(Extracted records)
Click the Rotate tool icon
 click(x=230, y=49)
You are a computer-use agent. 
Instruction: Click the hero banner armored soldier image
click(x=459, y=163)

**Your instructions**
Turn all of the records above into a numbered list, leaving out any blank lines.

**Exercise response**
1. Click the Rotate tool icon
2.  click(x=230, y=49)
3. You are a computer-use agent. 
4. Instruction: Click the hero banner armored soldier image
5. click(x=459, y=163)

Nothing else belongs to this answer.